Abstract: Hard water contains minerals that are tough on the skin, especially those predisposed toward atopic dermatitis. Recent research in the Journal of Investigative Dermatology looked into how hard water affects the skin barrier.

Water and eczema do not play well together; in fact, some water types may be more harmful to afflicted skin than others. However, new research published in the Journal of Investigative Dermatology found that both healthy skin barriers and those predisposed to irritation can be negatively affected by hard water.

Calcium and magnesium carbonates—including calcite, gypsum and dolomite—are found in high levels in hard water (≥ 100 mg/L). According to these researchers, higher calcium content in turn reduces the solubility of surfactants (detergents) in wash products, depositing them on skin and increasing the likelihood of irritation for those predisposed to atopic dermatitis.

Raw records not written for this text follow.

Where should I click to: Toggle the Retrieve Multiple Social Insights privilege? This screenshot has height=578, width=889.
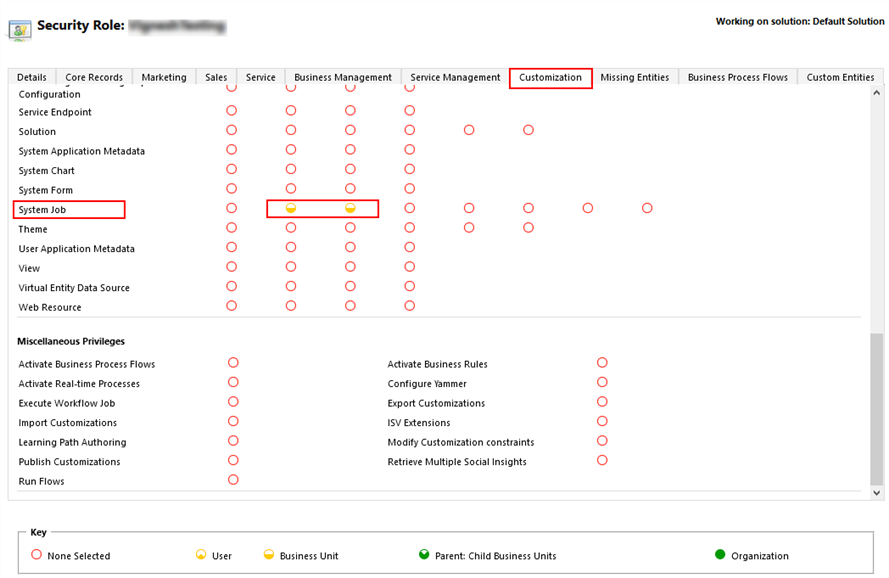tap(602, 460)
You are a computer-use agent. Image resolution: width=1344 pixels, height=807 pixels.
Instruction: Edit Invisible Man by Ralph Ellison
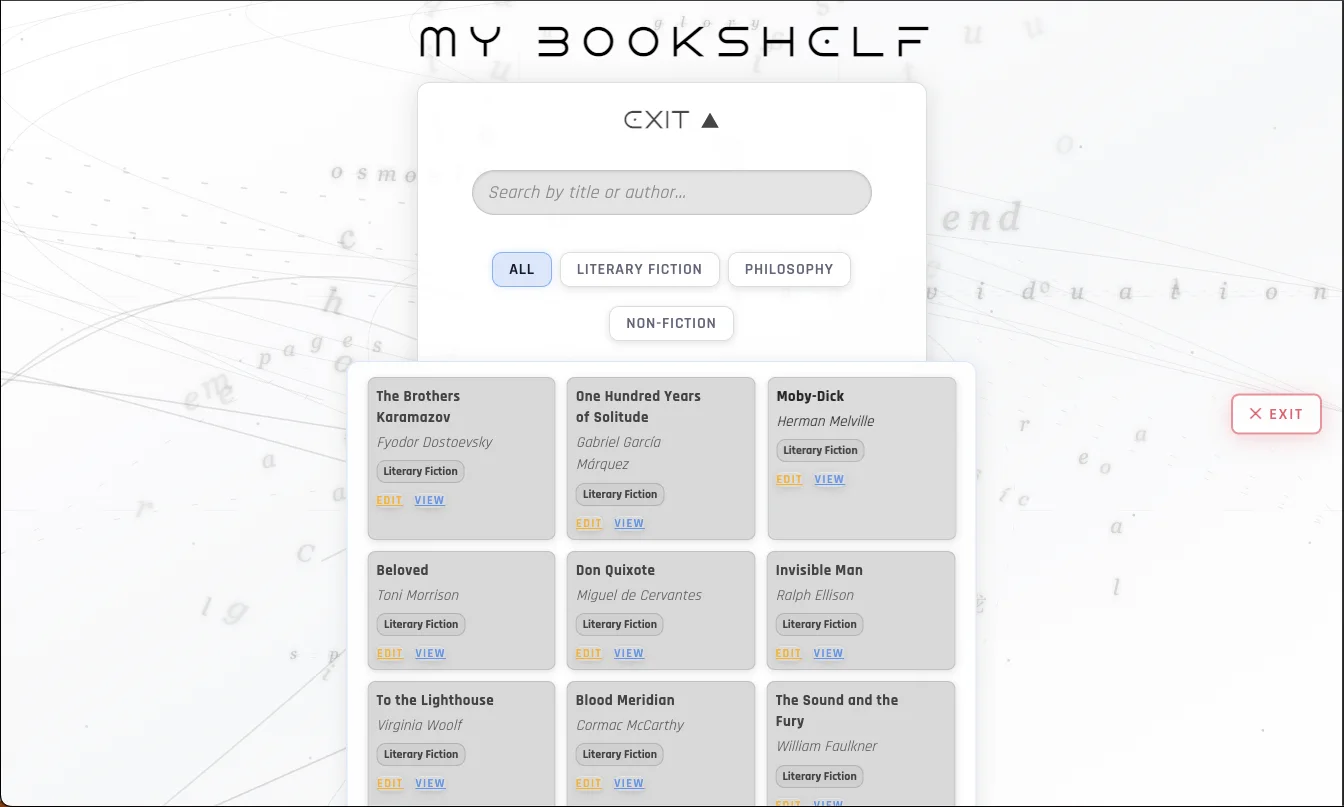click(789, 653)
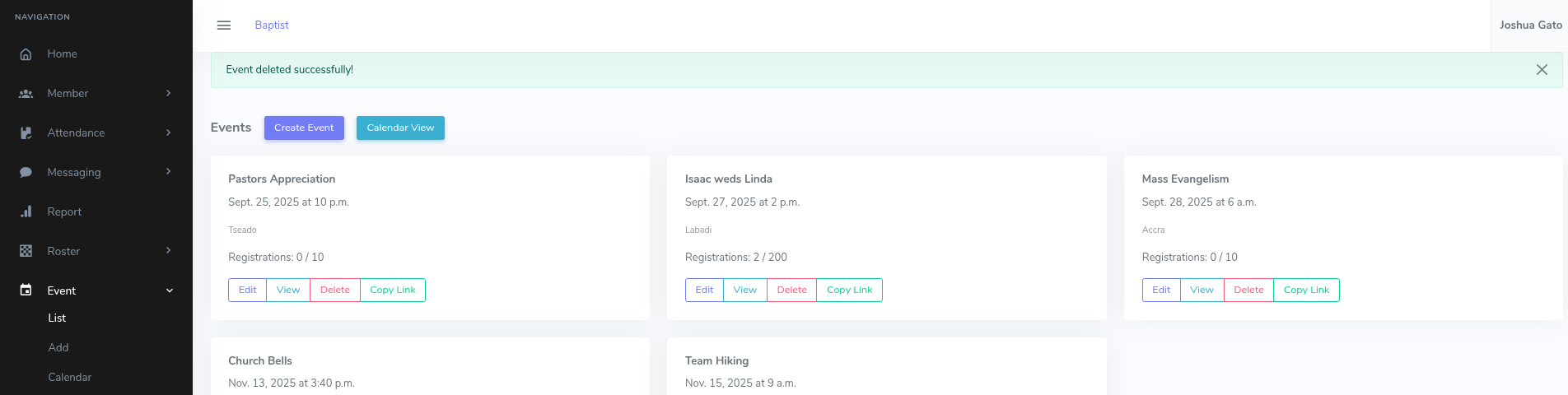Click the Messaging chat bubble icon

pos(26,173)
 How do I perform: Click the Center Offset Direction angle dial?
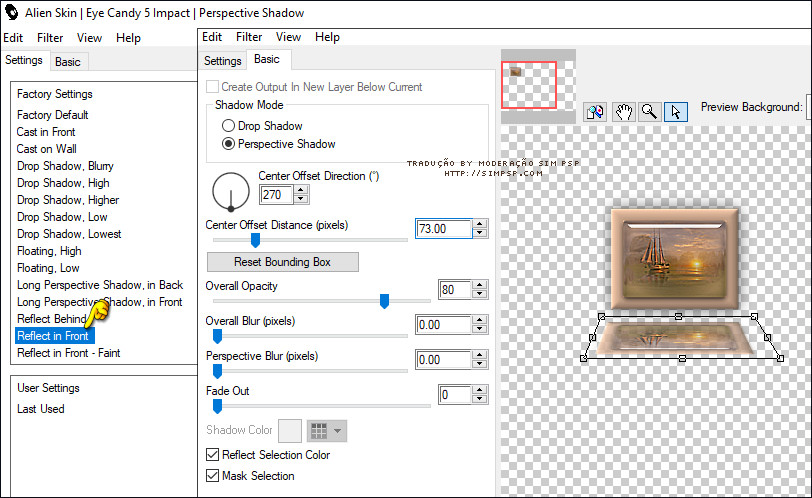pyautogui.click(x=231, y=191)
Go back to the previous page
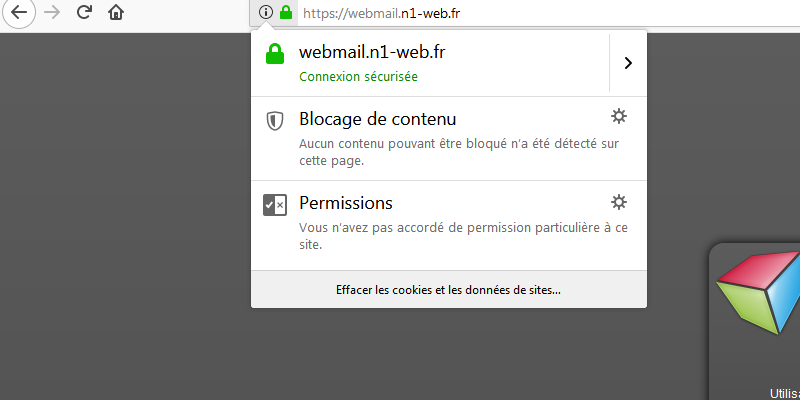 pyautogui.click(x=19, y=13)
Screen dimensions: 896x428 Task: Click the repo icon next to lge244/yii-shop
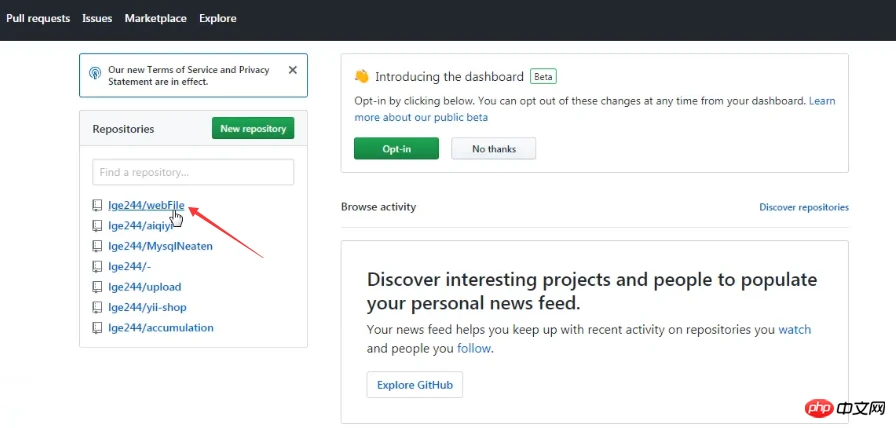pos(97,307)
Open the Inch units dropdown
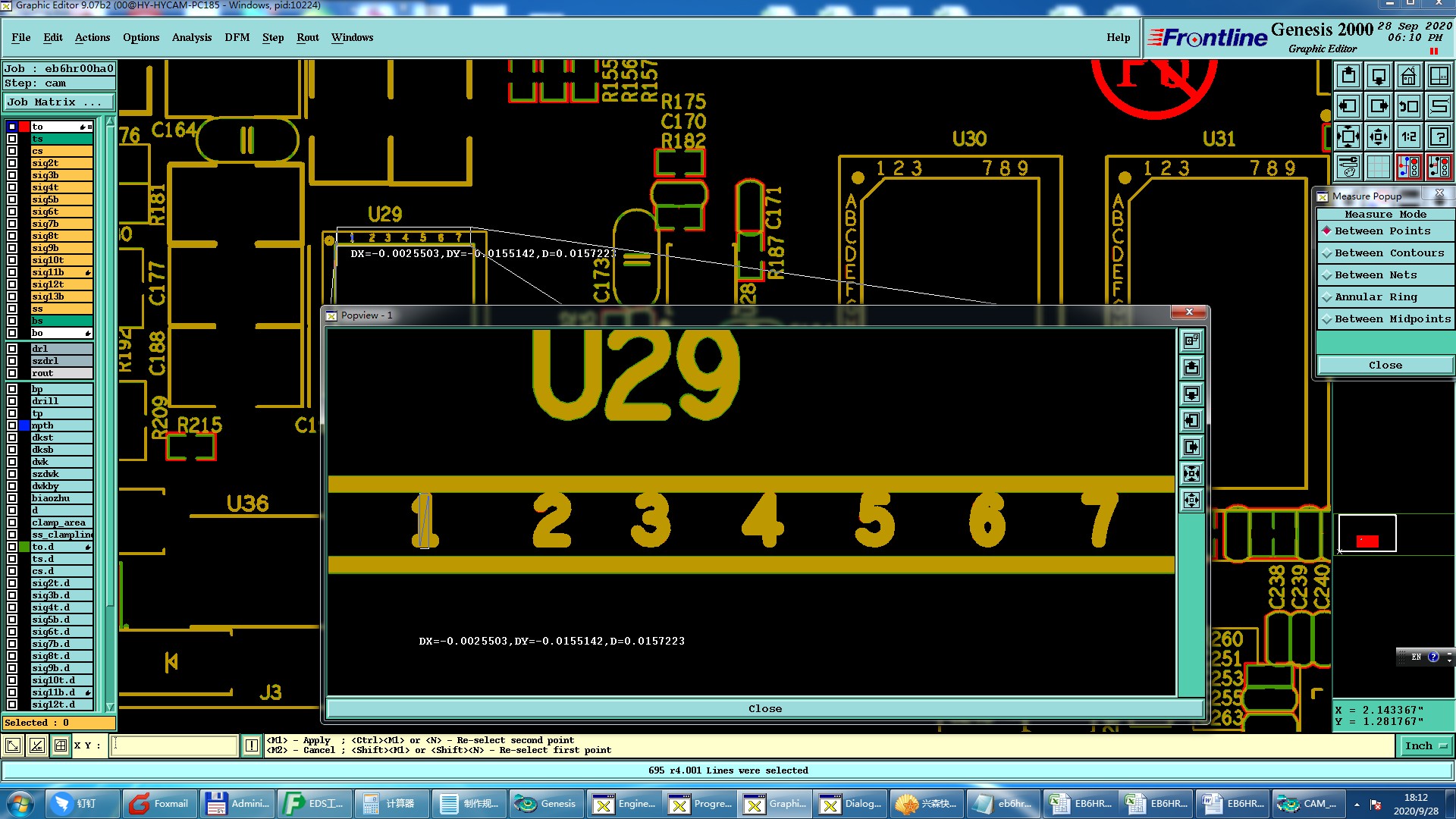 [1425, 746]
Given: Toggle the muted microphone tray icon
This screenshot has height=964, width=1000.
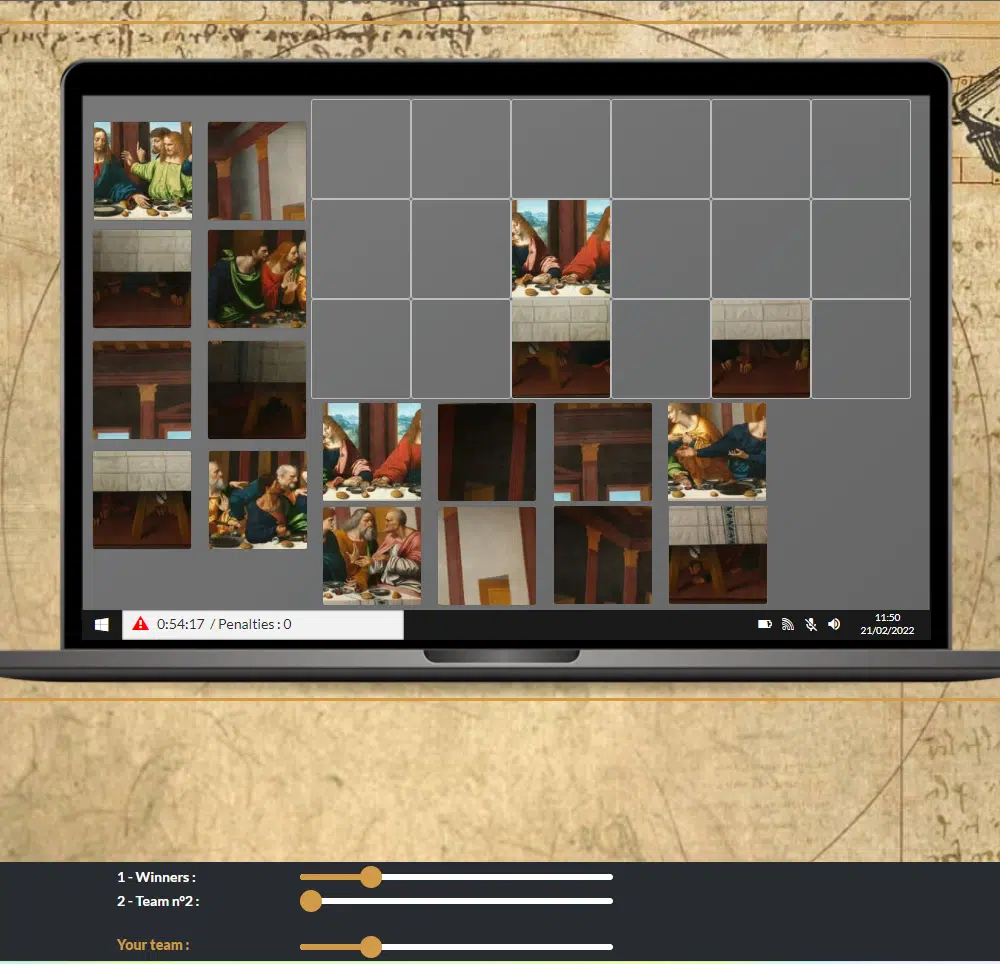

This study confirmed that hard water worsens existing eczema, and that minerals in hard water could negatively affect the skin barrier of those with healthy skin. Infants bathed in hard water run an increased risk of early development of the skin condition as well.

In vivo Testing

To reach these conclusions, the researchers recruited 80 subjects, ranging from 18–56 years in age and split evenly into four groups for the study, including participants with:

  • Healthy skin;
  • A filaggrin mutation but no eczema symptoms;
  • Eczema with a filaggrin gene mutation; and
  • Eczema but no filaggrin gene mutation.

The groups were subjected to patch cleansing with six water samples—including hard, soft and deionized water—with two control areas on the forearm. Test sites were allergy tested and visually graded for erythema.

The surfactant sodium lauryl sulfate (SLS) was used for this study, which reduced skin barrier function after cleansing—but regardless of the water type used, subjects with eczema or carrying the filaggrin gene mutation were more affected by SLS than those with healthy skin and no mutation. Redness also correlated with SLS levels.